A weary traveller returns to the deep dark countryside to visit his family. His car breaks down and he is forced to hitchhike. A woman picks him up and agrees to take him to his family home, but first she offers to take him to her house where she’ll make sure he gets a warm drink and something to eat – the man looks frozen. Too polite to decline the woman’s offer, the man reluctantly agrees.

She drives him to a splendid manor house. The windows glow with warm and inviting light and the sound of music and laughter dance to the man’s ears. As the woman leads him into the house he is amazed by the scene – glamorous party guests draped in luxurious fabrics, fashions which he hasn’t seen in his lifetime, he assumes the party is period fancy dress. The woman leads him up a grand staircase and into a sitting room on the first floor, pours him a brandy and they stand and exchange pleasantries by a roaring fire whilst the other party guests come and go.

Never too fond of brandy, the man leaves most of his drink, placing the glass on the mantelpiece as he makes his excuses to depart. The woman then graciously drives him to his family home. The next morning, over breakfast, the man recalls the strange tale to his family. “But no one has lived in that house for years,” his father says with confidence. Determined to prove his father wrong, the man insists that they pay a visit to the house. Sure enough, the windows are boarded up and the walls crumble with age and decay. Lost for words, the man leads his father into the house, up the grand staircase and into the sitting room he’d been in only hours before. The fireplace is cold and bare, cobwebs cover every surface and wall. But sure enough, on the mantelpiece, is his half-drank glass of brandy.

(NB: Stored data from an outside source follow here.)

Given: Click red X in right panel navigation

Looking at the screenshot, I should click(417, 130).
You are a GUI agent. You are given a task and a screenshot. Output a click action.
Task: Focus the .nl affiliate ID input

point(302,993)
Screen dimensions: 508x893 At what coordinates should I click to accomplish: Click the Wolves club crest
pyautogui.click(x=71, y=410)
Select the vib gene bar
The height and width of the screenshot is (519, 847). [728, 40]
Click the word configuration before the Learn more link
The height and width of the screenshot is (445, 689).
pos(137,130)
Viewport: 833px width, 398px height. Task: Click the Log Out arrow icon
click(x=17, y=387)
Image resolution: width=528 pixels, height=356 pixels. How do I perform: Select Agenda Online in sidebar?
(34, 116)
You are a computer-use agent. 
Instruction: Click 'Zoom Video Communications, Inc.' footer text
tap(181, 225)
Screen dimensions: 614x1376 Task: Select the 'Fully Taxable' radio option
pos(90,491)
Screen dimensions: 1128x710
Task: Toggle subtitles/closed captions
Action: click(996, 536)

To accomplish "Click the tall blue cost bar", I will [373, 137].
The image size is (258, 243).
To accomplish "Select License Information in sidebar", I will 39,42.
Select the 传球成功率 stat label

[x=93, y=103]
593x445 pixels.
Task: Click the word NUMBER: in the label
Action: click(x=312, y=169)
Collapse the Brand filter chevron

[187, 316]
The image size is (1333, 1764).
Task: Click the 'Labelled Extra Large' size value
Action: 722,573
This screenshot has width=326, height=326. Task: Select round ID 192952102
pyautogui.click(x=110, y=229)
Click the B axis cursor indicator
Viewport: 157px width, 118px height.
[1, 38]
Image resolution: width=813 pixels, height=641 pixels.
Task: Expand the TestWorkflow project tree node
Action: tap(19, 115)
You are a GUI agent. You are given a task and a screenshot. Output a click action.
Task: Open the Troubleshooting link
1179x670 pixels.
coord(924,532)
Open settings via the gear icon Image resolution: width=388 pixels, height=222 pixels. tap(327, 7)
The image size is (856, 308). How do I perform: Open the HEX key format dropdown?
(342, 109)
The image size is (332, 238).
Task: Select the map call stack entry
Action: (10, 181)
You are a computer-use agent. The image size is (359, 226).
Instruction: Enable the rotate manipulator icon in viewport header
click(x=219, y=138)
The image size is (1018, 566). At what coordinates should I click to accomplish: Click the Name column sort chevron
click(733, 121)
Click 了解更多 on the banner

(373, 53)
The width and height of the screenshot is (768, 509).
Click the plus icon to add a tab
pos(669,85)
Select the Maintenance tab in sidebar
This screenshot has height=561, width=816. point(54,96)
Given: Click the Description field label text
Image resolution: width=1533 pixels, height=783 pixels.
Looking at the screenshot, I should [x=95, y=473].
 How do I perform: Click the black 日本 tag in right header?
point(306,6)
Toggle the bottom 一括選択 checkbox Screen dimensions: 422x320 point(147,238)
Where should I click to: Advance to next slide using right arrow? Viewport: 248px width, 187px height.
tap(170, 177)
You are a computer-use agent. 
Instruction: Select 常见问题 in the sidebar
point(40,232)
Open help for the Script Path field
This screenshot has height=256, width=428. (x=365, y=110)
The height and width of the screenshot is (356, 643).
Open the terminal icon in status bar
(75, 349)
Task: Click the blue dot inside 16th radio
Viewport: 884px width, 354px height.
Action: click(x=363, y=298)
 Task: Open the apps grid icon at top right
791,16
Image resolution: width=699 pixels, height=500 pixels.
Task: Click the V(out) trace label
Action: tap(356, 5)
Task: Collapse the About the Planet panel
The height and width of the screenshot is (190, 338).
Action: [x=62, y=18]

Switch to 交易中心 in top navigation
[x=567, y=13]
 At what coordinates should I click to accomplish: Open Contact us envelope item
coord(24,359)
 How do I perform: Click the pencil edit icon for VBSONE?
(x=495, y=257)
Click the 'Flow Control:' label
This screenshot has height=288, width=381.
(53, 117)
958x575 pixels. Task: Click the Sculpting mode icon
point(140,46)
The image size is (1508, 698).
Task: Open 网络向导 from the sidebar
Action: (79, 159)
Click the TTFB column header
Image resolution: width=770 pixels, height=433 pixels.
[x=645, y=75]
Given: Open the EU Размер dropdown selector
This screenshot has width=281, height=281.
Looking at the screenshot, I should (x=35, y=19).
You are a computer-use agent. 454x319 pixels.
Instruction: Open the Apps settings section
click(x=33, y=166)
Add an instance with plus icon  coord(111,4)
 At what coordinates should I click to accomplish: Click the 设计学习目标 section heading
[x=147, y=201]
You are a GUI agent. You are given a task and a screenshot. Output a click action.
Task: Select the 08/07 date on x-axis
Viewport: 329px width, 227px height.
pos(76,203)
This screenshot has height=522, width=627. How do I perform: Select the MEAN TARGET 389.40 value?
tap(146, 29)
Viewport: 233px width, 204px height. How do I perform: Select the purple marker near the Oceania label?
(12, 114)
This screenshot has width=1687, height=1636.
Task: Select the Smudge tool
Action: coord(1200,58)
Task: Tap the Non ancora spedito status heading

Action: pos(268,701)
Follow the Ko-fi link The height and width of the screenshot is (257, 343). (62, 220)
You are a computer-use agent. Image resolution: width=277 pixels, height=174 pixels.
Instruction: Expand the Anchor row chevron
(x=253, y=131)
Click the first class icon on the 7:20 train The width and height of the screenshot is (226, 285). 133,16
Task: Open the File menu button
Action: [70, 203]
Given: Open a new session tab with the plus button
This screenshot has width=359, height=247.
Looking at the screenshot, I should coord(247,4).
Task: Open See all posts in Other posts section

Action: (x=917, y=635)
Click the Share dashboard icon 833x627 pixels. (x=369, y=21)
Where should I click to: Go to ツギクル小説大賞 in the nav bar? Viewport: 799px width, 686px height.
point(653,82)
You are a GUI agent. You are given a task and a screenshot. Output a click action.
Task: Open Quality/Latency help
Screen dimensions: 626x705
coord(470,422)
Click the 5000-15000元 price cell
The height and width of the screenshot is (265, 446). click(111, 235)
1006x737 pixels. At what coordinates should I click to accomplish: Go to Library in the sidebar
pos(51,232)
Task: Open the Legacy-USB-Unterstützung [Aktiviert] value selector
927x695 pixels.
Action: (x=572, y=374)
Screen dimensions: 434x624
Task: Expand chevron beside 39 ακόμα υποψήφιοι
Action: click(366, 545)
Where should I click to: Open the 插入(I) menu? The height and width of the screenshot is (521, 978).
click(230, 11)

The story went down a treat, much to my great satisfaction. It was around this time that I began to harbour the secret desire to write. I’d fill notebooks with bad poetry and stories and scribble down ideas for novels and characters that I’d one day write. So it seems fittingly full circle that I have now given The Blue Lady her own book, complete with a story as to why she died and why her spirit just won’t rest. I wish I knew the real Blue Lady’s story, but regardless of what it might be, my imagination has thankfully filled in the gaps. I hope you like her story when you read it, I hope it chills you and makes you wonder what’s lurking just on the Other Side. Enjoy.